This moist, raspberry-scented chocolate cake is a family favorite. It’s also a crowd pleaser, though very few people who ooh and aah over it realize it’s vegan. I love it because it’s easy to make and I can lick the bowl with a clear conscience. But mainly, I love it because it’s a great cake, perfect for anyone who wants a delectable, double dose of dark chocolate.
Note: There are times I have made a non-vegan version of this cake out of necessity; some of the vegan ingredients can be hard to come by here in Italy. So, if you are making this for a non-vegan crowd, it is possible to substitute regular (ideally, whole) milk for the soy milk in the cake and frosting, and to also use butter and (preferably dark/bittersweet) regular chocolate chips in the frosting.
Raspberry Chocolate Cake with Ganache Frosting
(very slightly adapted from the recipe for Raspberry Blackout Cake with Ganache-y Frosting in Vegan with a Vengeance by Isa Chandra Moskowitz)
1 ½ c. all-purpose flour
½ c. Dutch-process cocoa powder
1 tsp. baking powder
1 tsp. baking soda
½ tsp. salt
1 ½ c. vanilla soy milk
½ c. canola (or vegetable) oil
1 (10-oz.) jar seedless raspberry preserves (reserve ½ c. for batter)
2 tsp. vanilla extract
1 ¼ c. sugar
- Preheat oven to 350 degrees. Spray two 8-inch round cake pans with cooking spray,* place a round of parchment paper on the bottom of each pan, and spray again.
- Sift together the flour, cocoa powder, baking powder, baking soda, and salt.
- Combine the soy milk, oil, ½ c. preserves, vanilla, and sugar in large bowl and mix well. The preserves should be mostly dissolved; small clumps are okay.
- Add the dry ingredients to the wet in batches and mix until everything is incorporated.
- Divide the batter between the prepared pans and bake 40-45 minutes, or until a toothpick or knife comes out clean. Remove from the oven and let cool in pans.
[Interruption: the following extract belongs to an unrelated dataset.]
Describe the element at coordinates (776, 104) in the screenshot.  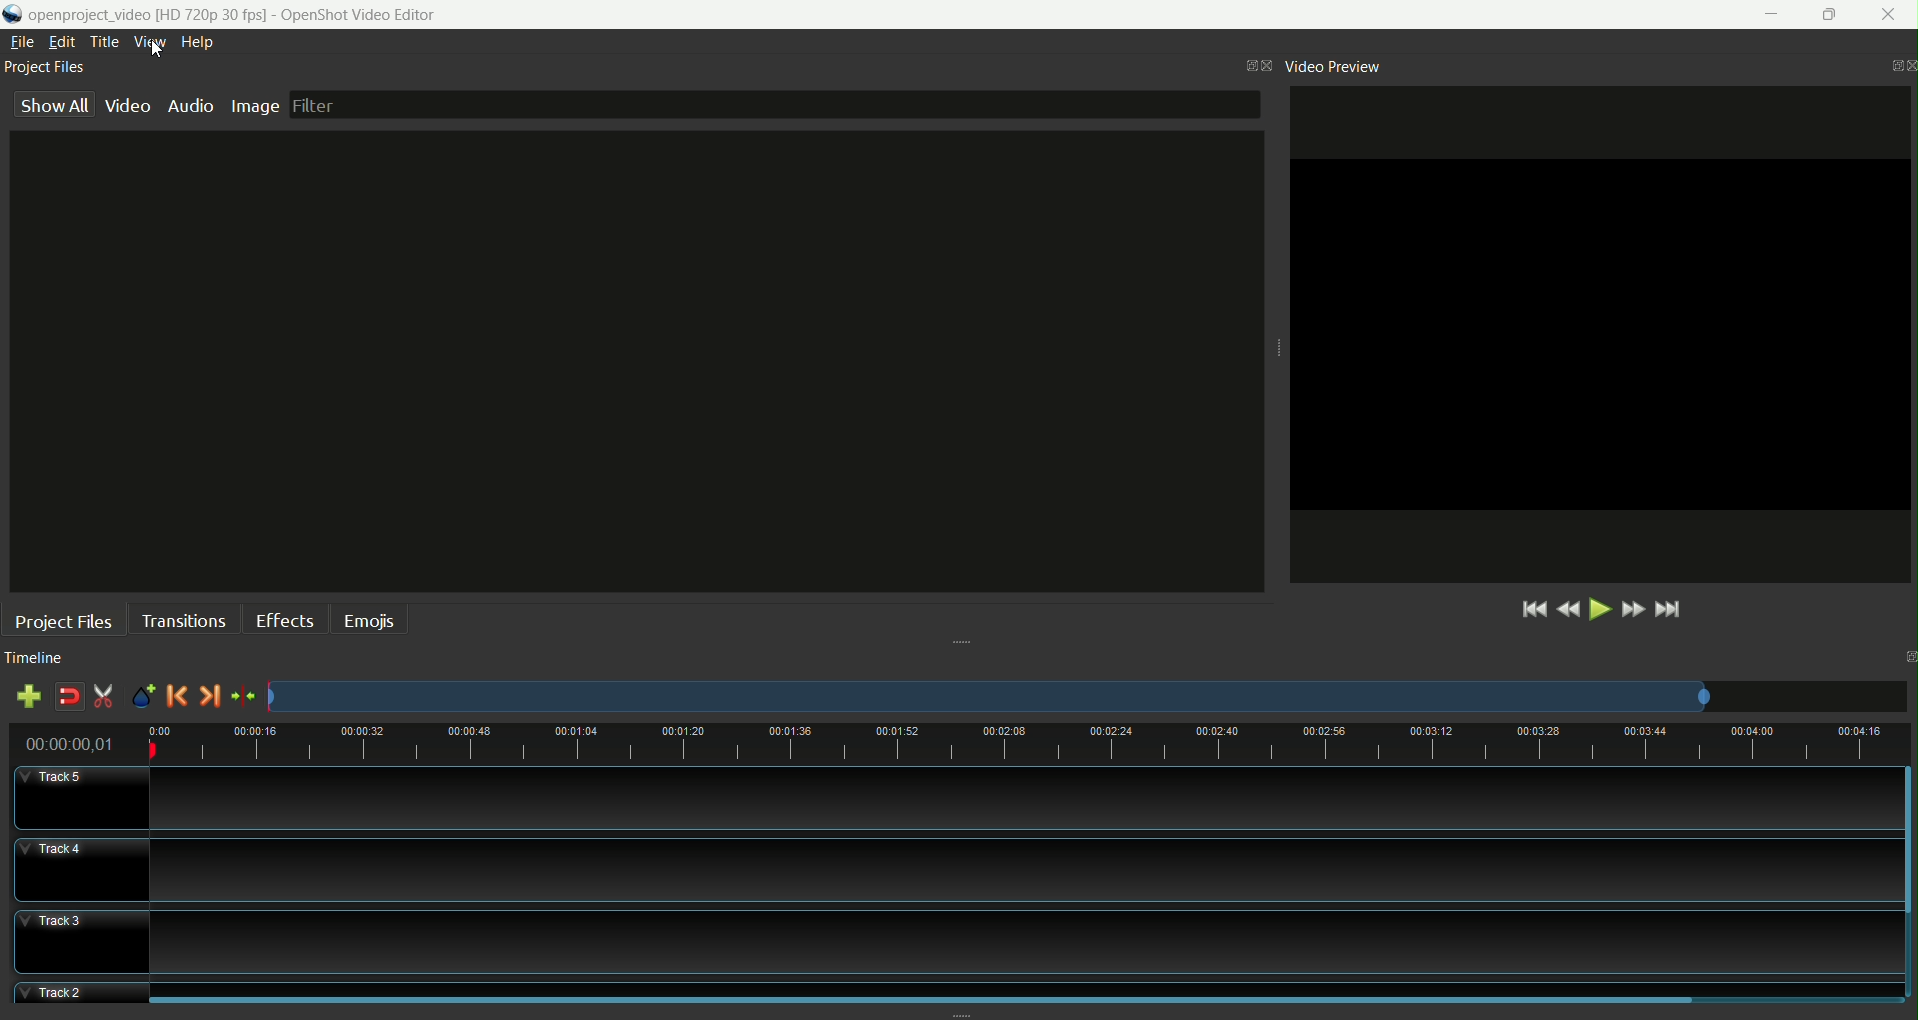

- When cool, remove one cake layer from the pan and place on a cake plate or stand. Spread with a thin layer of the remaining raspberry preserves, then with a thin layer of chocolate ganache on top of the preserves. Place the second cake layer on top and repeat, then ice the sides.
* In lieu of cooking spray, coat lightly with vegetable oil.
¾ c. + 1 tbsp. vanilla soy milk
6 tbsp. non-hydrogenated margarine (such as Earth Balance)
12 oz. vegan chocolate chips
- In a saucepan over medium heat, bring soy milk to a low boil. Add margarine and melt, turn off the heat, then add the chocolate chips and stir until smooth. Let cool–then refrigerate the frosting for an hour or so to thicken to a spreadable consistency. Check to make sure the frosting does not become too firm–remove from the refrigerator if necessary.